Directions for this task –
All of the data below needs to be set down once more, exactly as written.

---------- Extracted entries ----------

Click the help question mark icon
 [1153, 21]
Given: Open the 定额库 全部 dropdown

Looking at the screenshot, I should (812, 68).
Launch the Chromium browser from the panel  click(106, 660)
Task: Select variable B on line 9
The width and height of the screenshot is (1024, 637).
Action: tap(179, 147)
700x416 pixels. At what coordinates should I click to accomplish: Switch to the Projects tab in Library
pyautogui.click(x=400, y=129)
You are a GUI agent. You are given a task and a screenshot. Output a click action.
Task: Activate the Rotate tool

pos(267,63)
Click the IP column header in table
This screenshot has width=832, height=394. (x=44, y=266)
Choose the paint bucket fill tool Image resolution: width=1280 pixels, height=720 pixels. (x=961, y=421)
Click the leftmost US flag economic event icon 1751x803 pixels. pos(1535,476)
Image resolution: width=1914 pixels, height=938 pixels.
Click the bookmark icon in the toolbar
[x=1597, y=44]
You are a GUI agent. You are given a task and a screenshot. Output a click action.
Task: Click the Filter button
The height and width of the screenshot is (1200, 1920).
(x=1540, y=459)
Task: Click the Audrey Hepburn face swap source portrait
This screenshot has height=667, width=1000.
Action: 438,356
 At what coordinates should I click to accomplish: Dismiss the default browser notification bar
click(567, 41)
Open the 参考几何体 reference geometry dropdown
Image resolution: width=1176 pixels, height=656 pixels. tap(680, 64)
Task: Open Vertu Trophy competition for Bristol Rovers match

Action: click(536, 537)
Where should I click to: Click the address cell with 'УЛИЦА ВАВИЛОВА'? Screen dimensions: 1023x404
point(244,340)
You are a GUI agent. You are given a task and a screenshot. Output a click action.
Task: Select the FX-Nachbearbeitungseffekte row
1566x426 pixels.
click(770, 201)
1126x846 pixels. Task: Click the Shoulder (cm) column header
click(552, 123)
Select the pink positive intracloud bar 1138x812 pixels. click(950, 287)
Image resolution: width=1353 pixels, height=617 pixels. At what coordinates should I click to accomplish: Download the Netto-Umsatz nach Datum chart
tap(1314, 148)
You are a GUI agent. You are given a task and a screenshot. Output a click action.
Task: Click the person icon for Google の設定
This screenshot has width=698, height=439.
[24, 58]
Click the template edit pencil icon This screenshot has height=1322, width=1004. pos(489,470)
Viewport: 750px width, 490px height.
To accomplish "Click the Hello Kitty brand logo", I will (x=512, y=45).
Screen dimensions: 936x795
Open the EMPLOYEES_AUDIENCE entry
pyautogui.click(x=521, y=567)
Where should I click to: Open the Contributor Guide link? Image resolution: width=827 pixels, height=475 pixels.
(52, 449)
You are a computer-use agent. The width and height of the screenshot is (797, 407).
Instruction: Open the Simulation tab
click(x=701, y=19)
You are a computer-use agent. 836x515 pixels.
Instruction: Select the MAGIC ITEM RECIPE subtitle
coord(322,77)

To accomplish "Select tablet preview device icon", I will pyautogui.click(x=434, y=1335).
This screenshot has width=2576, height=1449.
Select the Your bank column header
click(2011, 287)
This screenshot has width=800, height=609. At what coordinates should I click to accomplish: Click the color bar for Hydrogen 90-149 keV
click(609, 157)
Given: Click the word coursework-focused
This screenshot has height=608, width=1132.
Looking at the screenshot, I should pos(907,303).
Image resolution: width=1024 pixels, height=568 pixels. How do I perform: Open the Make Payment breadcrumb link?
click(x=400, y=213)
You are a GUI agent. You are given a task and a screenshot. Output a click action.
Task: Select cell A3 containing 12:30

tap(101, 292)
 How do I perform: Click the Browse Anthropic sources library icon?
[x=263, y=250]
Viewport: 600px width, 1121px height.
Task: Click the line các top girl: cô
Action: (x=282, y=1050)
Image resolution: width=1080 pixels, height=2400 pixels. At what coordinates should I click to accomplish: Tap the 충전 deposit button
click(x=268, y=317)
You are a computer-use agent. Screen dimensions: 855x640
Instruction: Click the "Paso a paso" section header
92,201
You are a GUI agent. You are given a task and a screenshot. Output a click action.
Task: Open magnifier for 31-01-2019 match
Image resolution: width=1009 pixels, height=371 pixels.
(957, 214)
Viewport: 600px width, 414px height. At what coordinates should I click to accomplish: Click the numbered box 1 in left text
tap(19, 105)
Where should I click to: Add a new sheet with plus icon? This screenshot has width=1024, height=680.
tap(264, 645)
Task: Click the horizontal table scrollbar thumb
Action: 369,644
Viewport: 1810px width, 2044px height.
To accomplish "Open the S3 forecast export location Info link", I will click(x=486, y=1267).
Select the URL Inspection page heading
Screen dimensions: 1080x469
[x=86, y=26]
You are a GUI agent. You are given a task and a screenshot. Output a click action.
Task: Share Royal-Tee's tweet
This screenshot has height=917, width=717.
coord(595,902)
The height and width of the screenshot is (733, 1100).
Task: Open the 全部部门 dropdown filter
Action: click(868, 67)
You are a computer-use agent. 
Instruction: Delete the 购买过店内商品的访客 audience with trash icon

----------

Task output –
Click the help question mark icon
 [1153, 21]
Given: Open the 定额库 全部 dropdown

Looking at the screenshot, I should (812, 68).
Launch the Chromium browser from the panel  click(106, 660)
Task: Select variable B on line 9
The width and height of the screenshot is (1024, 637).
Action: tap(179, 147)
700x416 pixels. At what coordinates should I click to accomplish: Switch to the Projects tab in Library
pyautogui.click(x=400, y=129)
You are a GUI agent. You are given a task and a screenshot. Output a click action.
Task: Activate the Rotate tool

pos(267,63)
Click the IP column header in table
This screenshot has width=832, height=394. (x=44, y=266)
Choose the paint bucket fill tool Image resolution: width=1280 pixels, height=720 pixels. (x=961, y=421)
Click the leftmost US flag economic event icon 1751x803 pixels. pos(1535,476)
Image resolution: width=1914 pixels, height=938 pixels.
Click the bookmark icon in the toolbar
[x=1597, y=44]
You are a GUI agent. You are given a task and a screenshot. Output a click action.
Task: Click the Filter button
The height and width of the screenshot is (1200, 1920).
(x=1540, y=459)
Task: Click the Audrey Hepburn face swap source portrait
This screenshot has height=667, width=1000.
Action: 438,356
 At what coordinates should I click to accomplish: Dismiss the default browser notification bar
click(567, 41)
Open the 参考几何体 reference geometry dropdown
Image resolution: width=1176 pixels, height=656 pixels. tap(680, 64)
Task: Open Vertu Trophy competition for Bristol Rovers match

Action: click(536, 537)
Where should I click to: Click the address cell with 'УЛИЦА ВАВИЛОВА'? Screen dimensions: 1023x404
point(244,340)
You are a GUI agent. You are given a task and a screenshot. Output a click action.
Task: Select the FX-Nachbearbeitungseffekte row
1566x426 pixels.
click(770, 201)
1126x846 pixels. Task: Click the Shoulder (cm) column header
click(552, 123)
Select the pink positive intracloud bar 1138x812 pixels. click(950, 287)
Image resolution: width=1353 pixels, height=617 pixels. At what coordinates should I click to accomplish: Download the Netto-Umsatz nach Datum chart
tap(1314, 148)
You are a GUI agent. You are given a task and a screenshot. Output a click action.
Task: Click the person icon for Google の設定
This screenshot has width=698, height=439.
[24, 58]
Click the template edit pencil icon This screenshot has height=1322, width=1004. pos(489,470)
Viewport: 750px width, 490px height.
To accomplish "Click the Hello Kitty brand logo", I will (x=512, y=45).
Screen dimensions: 936x795
Open the EMPLOYEES_AUDIENCE entry
pyautogui.click(x=521, y=567)
Where should I click to: Open the Contributor Guide link? Image resolution: width=827 pixels, height=475 pixels.
(52, 449)
You are a computer-use agent. The width and height of the screenshot is (797, 407).
Instruction: Open the Simulation tab
click(x=701, y=19)
You are a computer-use agent. 836x515 pixels.
Instruction: Select the MAGIC ITEM RECIPE subtitle
coord(322,77)

To accomplish "Select tablet preview device icon", I will pyautogui.click(x=434, y=1335).
This screenshot has width=2576, height=1449.
Select the Your bank column header
click(2011, 287)
This screenshot has width=800, height=609. At what coordinates should I click to accomplish: Click the color bar for Hydrogen 90-149 keV
click(609, 157)
Given: Click the word coursework-focused
This screenshot has height=608, width=1132.
Looking at the screenshot, I should pos(907,303).
Image resolution: width=1024 pixels, height=568 pixels. How do I perform: Open the Make Payment breadcrumb link?
click(x=400, y=213)
You are a GUI agent. You are given a task and a screenshot. Output a click action.
Task: Select cell A3 containing 12:30

tap(101, 292)
 How do I perform: Click the Browse Anthropic sources library icon?
[x=263, y=250]
Viewport: 600px width, 1121px height.
Task: Click the line các top girl: cô
Action: (x=282, y=1050)
Image resolution: width=1080 pixels, height=2400 pixels. At what coordinates should I click to accomplish: Tap the 충전 deposit button
click(x=268, y=317)
You are a computer-use agent. Screen dimensions: 855x640
Instruction: Click the "Paso a paso" section header
92,201
You are a GUI agent. You are given a task and a screenshot. Output a click action.
Task: Open magnifier for 31-01-2019 match
Image resolution: width=1009 pixels, height=371 pixels.
(957, 214)
Viewport: 600px width, 414px height. At what coordinates should I click to accomplish: Click the numbered box 1 in left text
tap(19, 105)
Where should I click to: Add a new sheet with plus icon? This screenshot has width=1024, height=680.
tap(264, 645)
Task: Click the horizontal table scrollbar thumb
Action: 369,644
Viewport: 1810px width, 2044px height.
To accomplish "Open the S3 forecast export location Info link", I will click(x=486, y=1267).
Select the URL Inspection page heading
Screen dimensions: 1080x469
[x=86, y=26]
You are a GUI agent. You are given a task and a screenshot. Output a click action.
Task: Share Royal-Tee's tweet
This screenshot has height=917, width=717.
coord(595,902)
The height and width of the screenshot is (733, 1100).
Task: Open the 全部部门 dropdown filter
Action: click(868, 67)
You are a computer-use agent. 
Instruction: Delete the 购买过店内商品的访客 audience with trash icon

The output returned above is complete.